KINGSTOWN, St Vincent — A soca artiste is now at the centre of a controversy as the last full week of election campaigning begins in St Vincent and the Grenadines.
Vincentians go to polls on December 9 to choose a new government in what is expected to be a keenly contested election.
As the campaigns kicked into high gear, the main opposition New Democratic Party (NDP) had contracted soca artiste Fyah Empress to perform at their rally in the Central Leeward town of Barrouallie on Saturday night.
However a notice on the NDP’s Facebook page informed of her non-appearance.

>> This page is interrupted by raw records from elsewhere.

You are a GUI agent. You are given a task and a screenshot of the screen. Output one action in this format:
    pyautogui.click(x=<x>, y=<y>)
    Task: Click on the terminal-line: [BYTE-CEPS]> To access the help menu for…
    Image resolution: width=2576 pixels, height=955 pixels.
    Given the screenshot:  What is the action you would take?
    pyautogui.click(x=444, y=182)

The announcement said Fyah Empress, whose real name is Lornette Nedd, had withdrawn at the last minute from performing, after her family had come under threat of victimization by the Ralph Gonsalves administration.

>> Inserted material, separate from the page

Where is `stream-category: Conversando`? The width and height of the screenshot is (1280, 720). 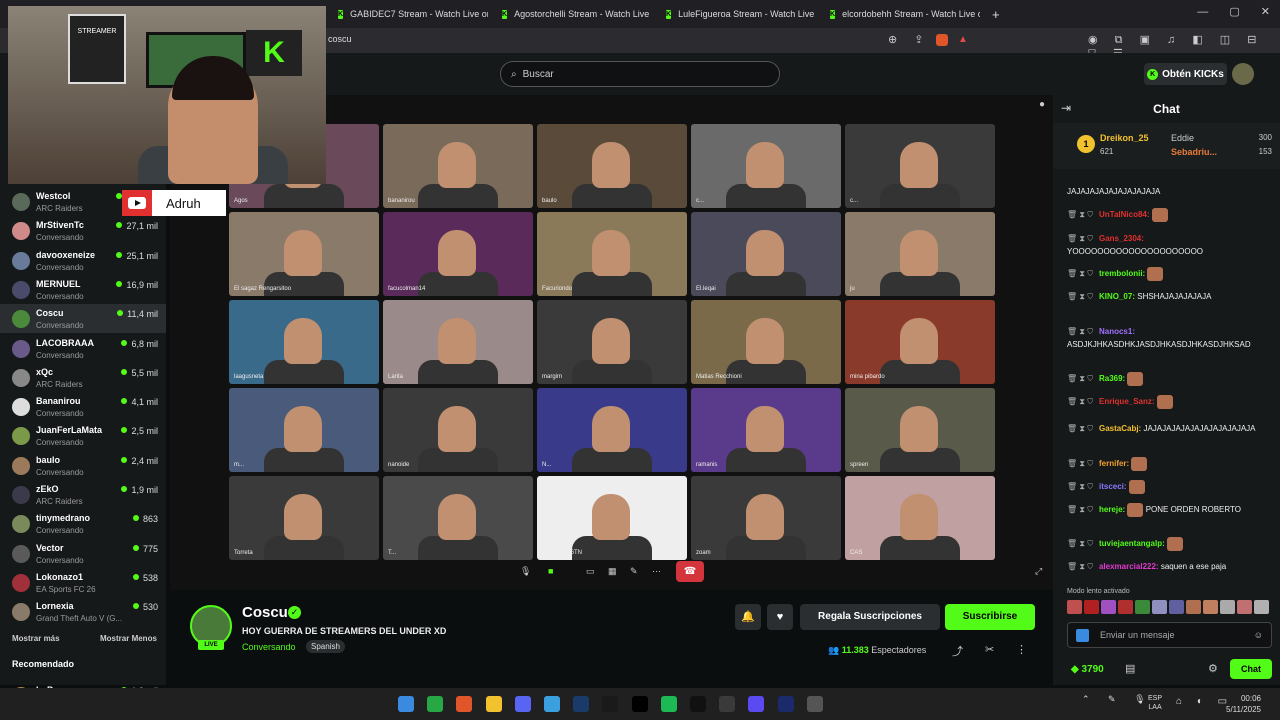 stream-category: Conversando is located at coordinates (269, 647).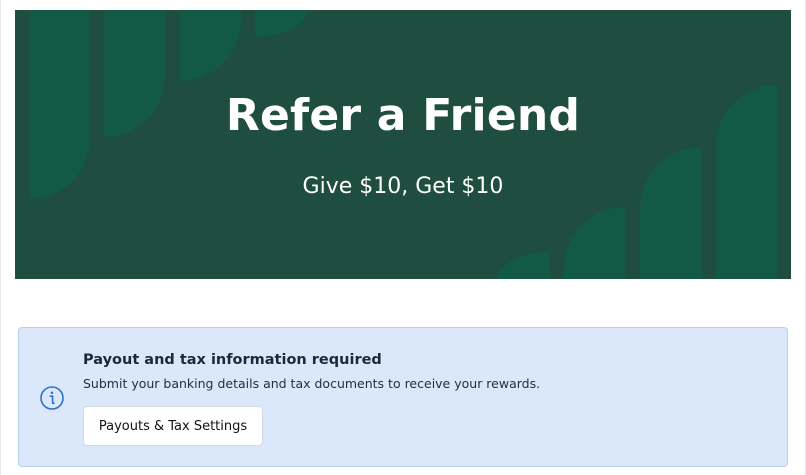 The image size is (806, 475). Describe the element at coordinates (173, 426) in the screenshot. I see `payouts-tax-settings-button: Payouts & Tax Settings` at that location.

However, the Vincentian-born singer wasted little time in attempting to set the record straight.
Speaking on a Unity Labour Party (ULP) platform in Calliaqua, also on Saturday night, she said she made the decision following a conversation with her father.

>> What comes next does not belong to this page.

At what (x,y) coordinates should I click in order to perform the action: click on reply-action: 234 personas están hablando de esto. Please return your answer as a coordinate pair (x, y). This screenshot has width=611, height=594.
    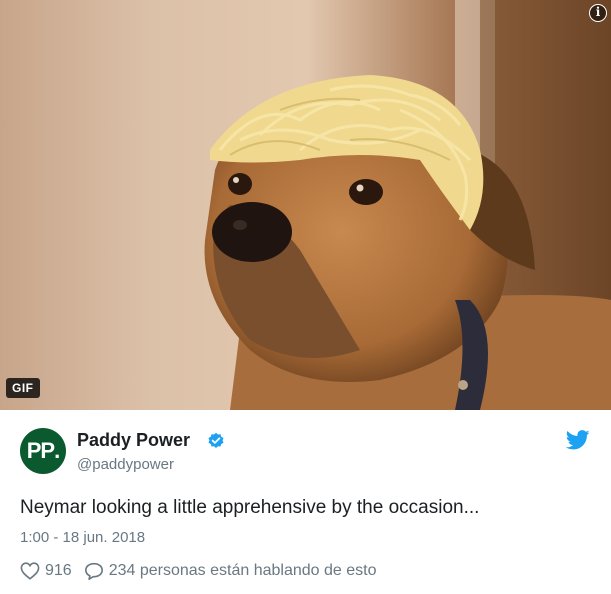
    Looking at the image, I should click on (230, 571).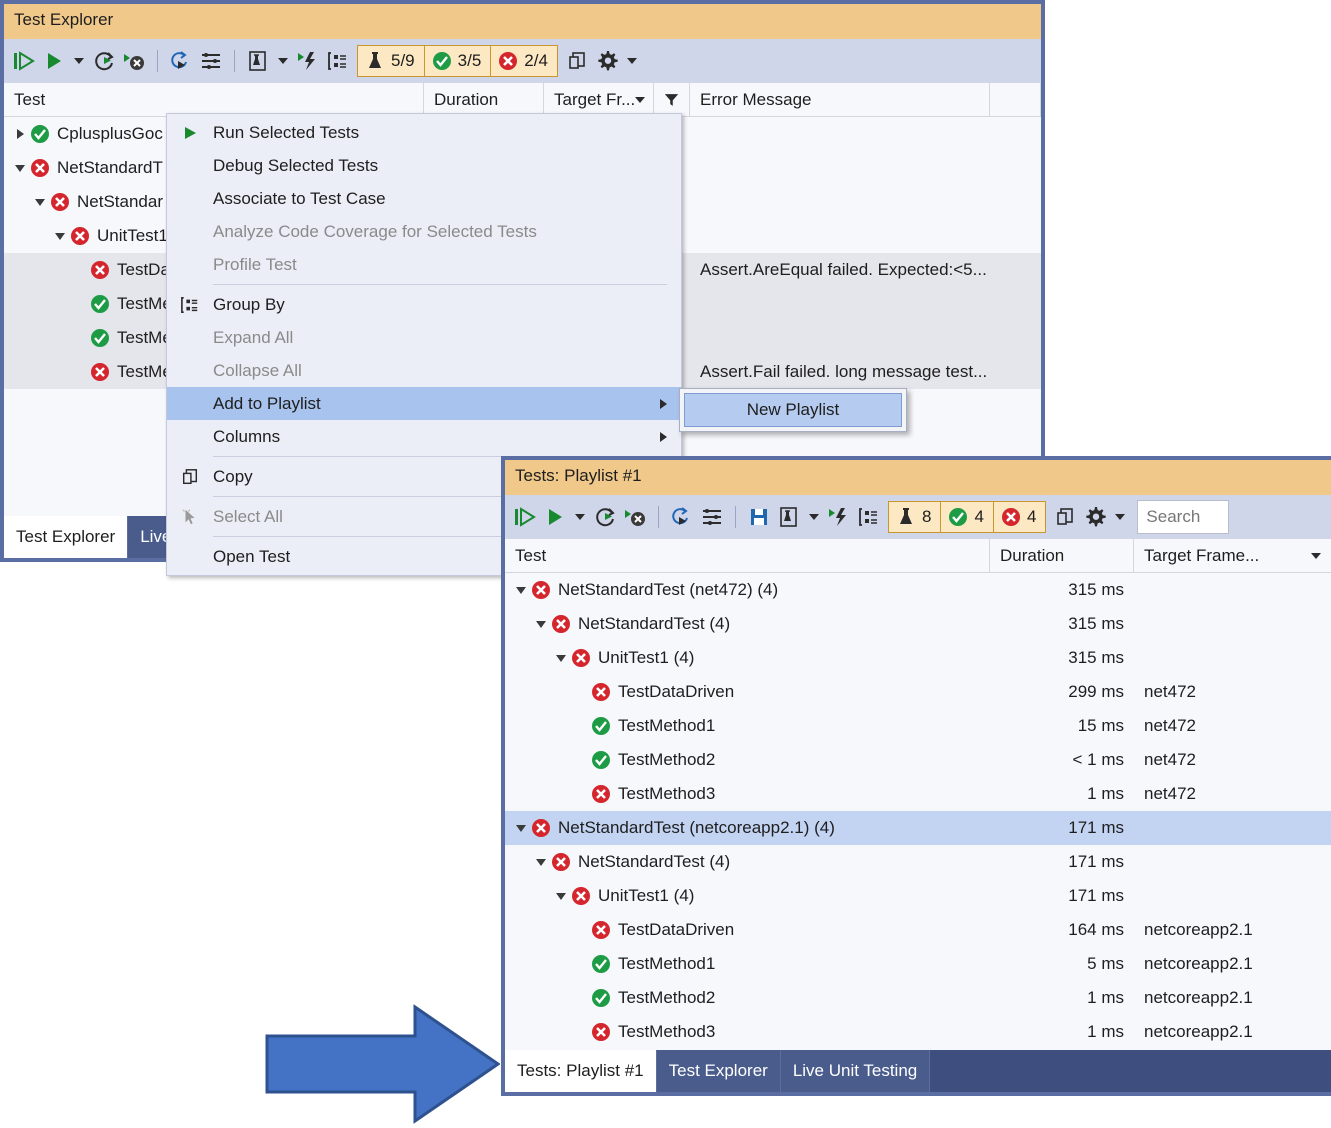 This screenshot has height=1128, width=1331. I want to click on table-row: TestMethod2 < 1 ms net472, so click(918, 760).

“I decided to make a choice which was my own because family comes first,” she said.
“When I got my call to come to St Vincent, my first thing was to wait and see what my mother and father would say,” she disclosed.
“When they called I asked to speak to my father and his words were, ‘I don’t really want to talk to you right now,’ and that was coming from my dad, me being a first born.”
Reiterating that family comes first, Nedd continued, “Twenty four hours ago I have given the NDP notice that I would not be performing because of my family.”
“But they chose instead to talk about victimisation. Let me say here tonight and I know that they will hear it loud and clear, that I was not victimised in any way and my family has not been victimised in any way by the ULP.”
The entertainer concluded by telling her audience, “on election day vote for what you want, family comes first.”
Nedd hails from St Vincent but is married to a Tobagonian.